To build momentum toward that, several countries including Canada, the UK and EU vowed this week to expand protected natural areas, and more than 70 countries signed a 10-point pledge to prioritize the environment in post-pandemic reconstruction. Notably missing from the list of pledge signatories, however, were China, India, the US, and Brazil.
A 'once in a lifetime experiment'
The pandemic offers scientists a dramatic opportunity to drive home the need for such commitments.
Though a tragedy, the pandemic is "this once in a lifetime event" to evaluate the effects of our behavior on nature, says Richard Primack, a biologist at Boston University, who is working with scientists globally to compile research about Covid-19's impact on conservation, for the journal Biological Conservation. "We going to see these enormous changes in human activity."
A major question, says Primack, is whether the ways in which humans try to protect nature actually work. "Maybe (the data) will tell us that the management we have is not important, if biological systems are really staying the same. Or maybe it's telling us that the management is critical."
One colleague of Primack's sees early evidence to support scaling up protection. David Philipp, an avid angler and conservation biologist at the Fisheries Conservation Foundation, has been studying bass populations in the lakes and rivers of southern Ontario for 30 years. For decades, he says, sport fishing caused a disastrous annual depletion of baby bass, by disrupting father fish as they guarded their nests from predators.

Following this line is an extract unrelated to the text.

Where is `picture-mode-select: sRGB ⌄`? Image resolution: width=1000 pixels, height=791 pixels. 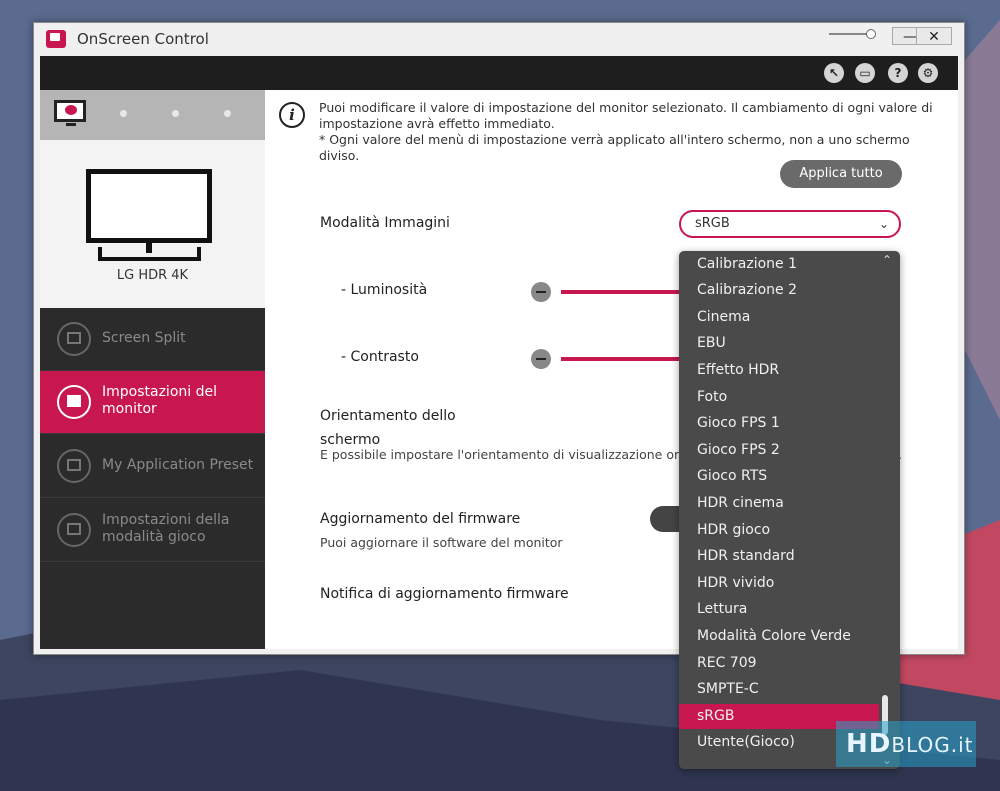 picture-mode-select: sRGB ⌄ is located at coordinates (790, 224).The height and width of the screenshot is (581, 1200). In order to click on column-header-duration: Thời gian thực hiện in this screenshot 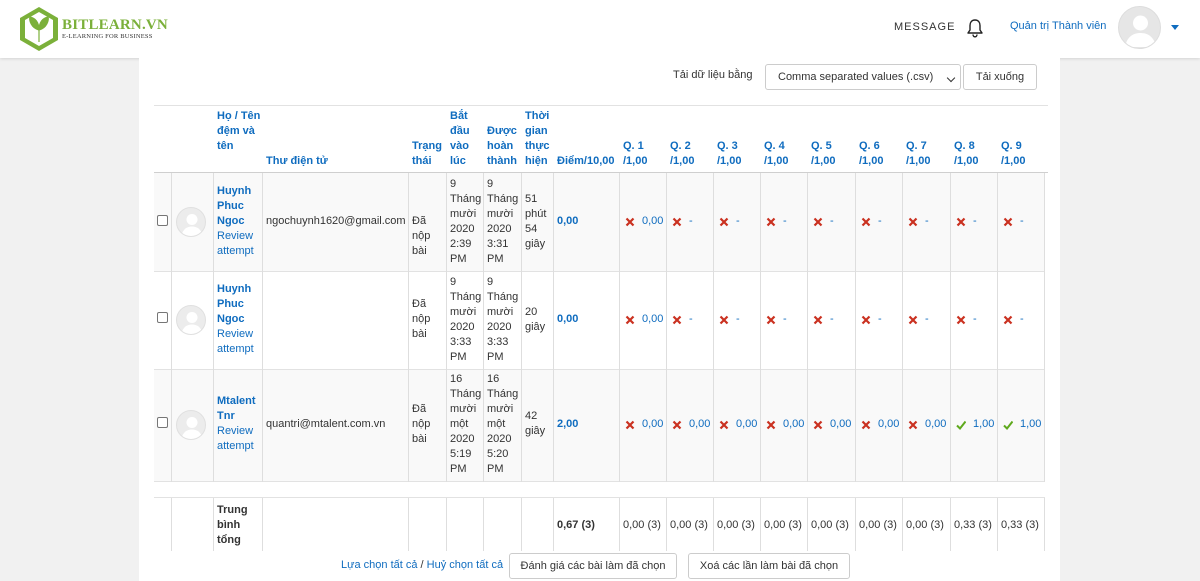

But between 2019 and 2020, the number of surviving baby bass in Philipp's research zone more than tripled, from 124,000 to 414,000, a change that he attributes to a halt on fishing due to pandemic lockdowns and the US-Canada border closure. This year's surviving fry could live as long as 15 years, theoretically rejuvenating the population for years.
His research, which is still under review, could be a decisive piece of Philipp's pitch to the Canadian government for a pilot project that would effectively replicate lockdown's benefits, by blocking off nesting areas in lakes from fishing for a few months each year.
Lockdowns have "given people a glimpse of how quickly things can improve if we take action," Anderson says. Though sightings of flora and fauna thriving during mankind's confinement may not tell the whole story, she hopes they will inspire the public to reconnect with nature and demand more environmental protections in the future.
Primack, the biologist, has wondered whether in some cases, the animals spotted during the pandemic had been visiting urban spaces all along. "People might have been just rushing around too much to notice them before," he says. Only long-term studies will eventually show whether wildlife in some areas really did take advantage of the sudden quiet to explore, or whether we just began to see things differently.